I'm trying to build a basic character recognition model using the many classifiers that scikit provides. The dataset being used is a standard handwritten set of alphanumeric samples (Chars74K image dataset taken from this source: EnglishHnd.tgz).
There are 55 samples of each character (62 alphanumeric characters in all), each being 900x1200 pixels. I'm flattening the matrix (first converting to grayscale) into a 1x1080000 array (each representing a feature).

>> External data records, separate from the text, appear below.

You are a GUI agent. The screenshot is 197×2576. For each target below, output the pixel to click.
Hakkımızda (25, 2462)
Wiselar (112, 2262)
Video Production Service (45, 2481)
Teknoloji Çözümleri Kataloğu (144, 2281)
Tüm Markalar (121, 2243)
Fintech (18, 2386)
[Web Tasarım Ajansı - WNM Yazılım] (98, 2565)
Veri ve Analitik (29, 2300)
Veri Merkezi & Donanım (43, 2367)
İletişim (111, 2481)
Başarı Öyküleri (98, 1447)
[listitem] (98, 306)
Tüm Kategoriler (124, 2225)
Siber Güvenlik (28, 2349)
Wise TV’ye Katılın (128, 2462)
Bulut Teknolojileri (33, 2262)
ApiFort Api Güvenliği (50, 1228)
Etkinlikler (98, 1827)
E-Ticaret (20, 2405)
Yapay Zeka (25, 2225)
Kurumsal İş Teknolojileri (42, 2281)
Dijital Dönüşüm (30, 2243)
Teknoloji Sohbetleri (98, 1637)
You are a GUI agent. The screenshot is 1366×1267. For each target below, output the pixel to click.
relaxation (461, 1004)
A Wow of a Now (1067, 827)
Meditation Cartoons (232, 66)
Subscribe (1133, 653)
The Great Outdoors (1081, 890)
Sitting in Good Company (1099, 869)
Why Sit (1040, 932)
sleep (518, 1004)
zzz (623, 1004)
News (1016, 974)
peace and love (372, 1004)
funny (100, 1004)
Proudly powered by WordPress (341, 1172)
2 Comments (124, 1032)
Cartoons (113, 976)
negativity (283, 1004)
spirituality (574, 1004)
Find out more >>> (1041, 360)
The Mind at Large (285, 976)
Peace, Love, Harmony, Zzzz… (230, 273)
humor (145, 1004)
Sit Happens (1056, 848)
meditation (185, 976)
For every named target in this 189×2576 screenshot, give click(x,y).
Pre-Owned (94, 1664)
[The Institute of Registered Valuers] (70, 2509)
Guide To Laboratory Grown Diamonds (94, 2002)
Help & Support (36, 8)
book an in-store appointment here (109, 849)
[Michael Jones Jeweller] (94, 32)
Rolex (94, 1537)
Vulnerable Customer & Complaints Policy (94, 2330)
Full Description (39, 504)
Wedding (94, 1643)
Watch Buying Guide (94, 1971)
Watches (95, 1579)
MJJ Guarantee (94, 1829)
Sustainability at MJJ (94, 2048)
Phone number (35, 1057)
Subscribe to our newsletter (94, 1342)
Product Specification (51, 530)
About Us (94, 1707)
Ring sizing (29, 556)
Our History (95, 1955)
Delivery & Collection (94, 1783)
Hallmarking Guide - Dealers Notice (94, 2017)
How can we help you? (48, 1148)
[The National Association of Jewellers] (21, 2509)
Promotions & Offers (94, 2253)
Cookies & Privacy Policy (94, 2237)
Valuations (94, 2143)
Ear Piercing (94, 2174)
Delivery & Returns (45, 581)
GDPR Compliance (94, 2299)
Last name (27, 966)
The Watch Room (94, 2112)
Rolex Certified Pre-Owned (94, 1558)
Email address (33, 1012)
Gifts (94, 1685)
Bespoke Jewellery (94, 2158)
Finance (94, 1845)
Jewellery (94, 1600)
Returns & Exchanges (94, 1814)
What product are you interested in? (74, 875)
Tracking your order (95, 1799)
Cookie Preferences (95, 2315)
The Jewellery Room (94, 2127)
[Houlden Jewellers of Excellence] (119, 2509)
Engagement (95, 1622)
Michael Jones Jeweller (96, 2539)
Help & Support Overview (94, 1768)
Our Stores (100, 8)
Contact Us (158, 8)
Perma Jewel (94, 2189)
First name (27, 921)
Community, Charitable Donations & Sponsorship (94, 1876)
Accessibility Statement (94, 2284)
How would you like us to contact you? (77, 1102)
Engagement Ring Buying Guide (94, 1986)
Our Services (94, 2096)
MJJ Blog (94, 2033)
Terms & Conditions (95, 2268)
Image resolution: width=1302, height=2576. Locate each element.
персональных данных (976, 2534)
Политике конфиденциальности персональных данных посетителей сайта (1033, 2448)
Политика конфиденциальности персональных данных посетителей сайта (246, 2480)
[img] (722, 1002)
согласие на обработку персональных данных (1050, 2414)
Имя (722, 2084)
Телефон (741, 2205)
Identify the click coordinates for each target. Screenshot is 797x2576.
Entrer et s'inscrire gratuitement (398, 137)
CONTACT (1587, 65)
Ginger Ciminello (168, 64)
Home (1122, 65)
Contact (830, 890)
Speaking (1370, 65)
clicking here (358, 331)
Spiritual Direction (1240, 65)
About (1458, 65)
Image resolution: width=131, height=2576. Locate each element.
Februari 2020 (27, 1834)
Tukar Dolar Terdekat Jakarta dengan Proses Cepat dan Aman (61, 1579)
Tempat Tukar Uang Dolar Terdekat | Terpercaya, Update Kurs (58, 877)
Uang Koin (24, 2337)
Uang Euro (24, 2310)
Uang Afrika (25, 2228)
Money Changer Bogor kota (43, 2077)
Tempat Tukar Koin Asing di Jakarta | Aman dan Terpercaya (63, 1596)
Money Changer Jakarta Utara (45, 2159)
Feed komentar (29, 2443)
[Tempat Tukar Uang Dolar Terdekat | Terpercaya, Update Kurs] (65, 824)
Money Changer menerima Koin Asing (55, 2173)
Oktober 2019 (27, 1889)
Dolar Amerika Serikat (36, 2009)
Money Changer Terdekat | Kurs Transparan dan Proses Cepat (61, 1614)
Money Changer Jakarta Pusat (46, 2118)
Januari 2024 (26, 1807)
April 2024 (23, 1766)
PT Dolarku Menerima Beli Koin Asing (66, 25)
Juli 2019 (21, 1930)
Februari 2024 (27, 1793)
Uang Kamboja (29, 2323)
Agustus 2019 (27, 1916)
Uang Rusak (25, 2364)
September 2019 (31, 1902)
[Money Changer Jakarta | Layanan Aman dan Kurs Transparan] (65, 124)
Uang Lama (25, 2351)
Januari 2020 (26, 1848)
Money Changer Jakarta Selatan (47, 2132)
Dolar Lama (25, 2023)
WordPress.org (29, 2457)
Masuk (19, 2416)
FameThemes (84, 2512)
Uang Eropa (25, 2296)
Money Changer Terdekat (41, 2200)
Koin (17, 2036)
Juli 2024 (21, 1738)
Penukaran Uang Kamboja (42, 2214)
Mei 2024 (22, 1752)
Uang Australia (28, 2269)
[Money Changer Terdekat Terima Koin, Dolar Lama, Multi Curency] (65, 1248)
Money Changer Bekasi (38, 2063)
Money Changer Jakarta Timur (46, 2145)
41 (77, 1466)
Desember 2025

for sample in sample_images: # sample images is the list of the .png files
img = imread(sample);
img_gray = rgb2gray(img);
if n == 0 and m == 0: # n and m are global variables
n, m = np.shape(img_gray);
img_gray = np.reshape(img_gray, n*m);
img_gray = np.append(img_gray, sample_id); # sample id stores the label of the training sample
if len(samples) == 0: # samples is the final numpy ndarray
samples = np.append(samples, img_gray);
samples = np.reshape(samples, [1, n*m + 1]);
else:
samples = np.append(samples, [img_gray], axis=0);
So the final data structure should have 55x62 arrays, where each array is 1080000 elements in capacity. Only the final structure is being stored (the scope of the intermediate matrices is local).
The amount of data being stored to learn the model is pretty large (I guess), because the program isn't really progressing beyond a point, and crashed my system to the extent that the BIOS had to be repaired!
Upto this point, the program is only gathering the data to send to the classifier ... the classification hasn't even been introduced into the code yet.
Any suggestions as to what can be done to handle the data more efficiently?
Note: I'm using numpy to store the final structure of flattened matrices. Also, the system has an 8Gb RAM.